I write this while sitting in the Student Union building at McMaster Universtiy in Hamilton, watching throngs of students pass by or eat their lunches together. The Student Union building, liks so many places designed for the public at present, was built on the model of an atrium: high open spaces with a glass-windowed roof to let in light and a lower level of storefronts. Music plays constantly and student groups vie for space with local vendors. They've actually removed much of the seating since I was here last, encouraging students to keep moving through and boosting sales. Foucault is upended- it's not the factory but the mall that our architecture emulates. He might have been right in France, where schoolyards often do resemble prison yards; but in North America, our universities look like shopping plazas. It's a sort of kitsch architecture: the bourgeois attempt at self-representation in its most deluded, and self-deluding, form; architecture as con.
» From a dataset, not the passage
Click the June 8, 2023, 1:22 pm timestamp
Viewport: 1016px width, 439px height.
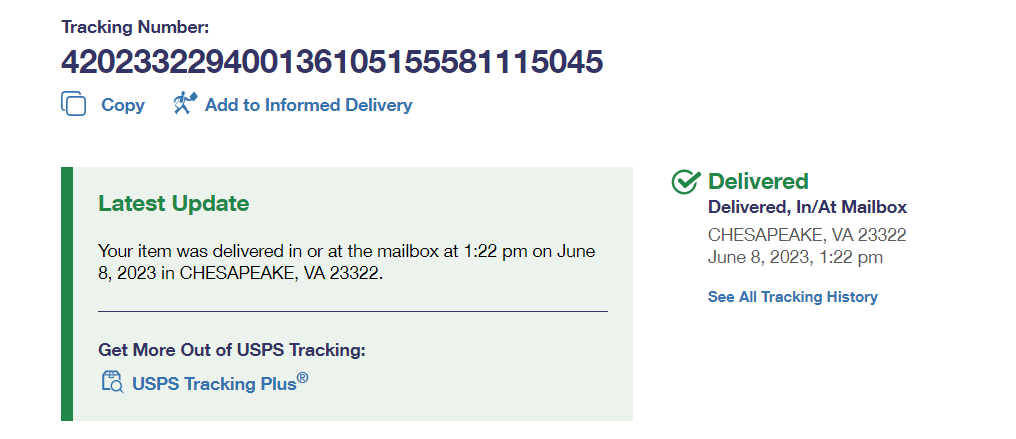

Who designs these places? Who wants university buildings to be more like malls? The students have no say in any of this, of course, but it's hard to imagine that they object very much. For the hyper-bourgeois, the experience of shopping has become almost a stage of perception, a way of mastering the object of perception: the internal self mastering the external world. Maybe people first percieve by looking at the world through a digital screen, and then relate to the world as shoppers. Only later in life would other modes of perception become developed, and then only rarely. That's, of course, entirely too cynical, but one wonders if, in the gnosticism appropriate to the children of Coca-Cola and Steven Spielburg, education isn't akin to shopping. ''I can learn as much, or as little, as I want, and nobody can call me 'uneducated'''. The self is in no way threatened by perception, as it always had been in a humanist education. Education no longer contextualizes us.
And not even our architecture contextualizes us anymore. It is ''timeless'' and anodyne and reflects our lonely narcissism. We design places around demography, not history.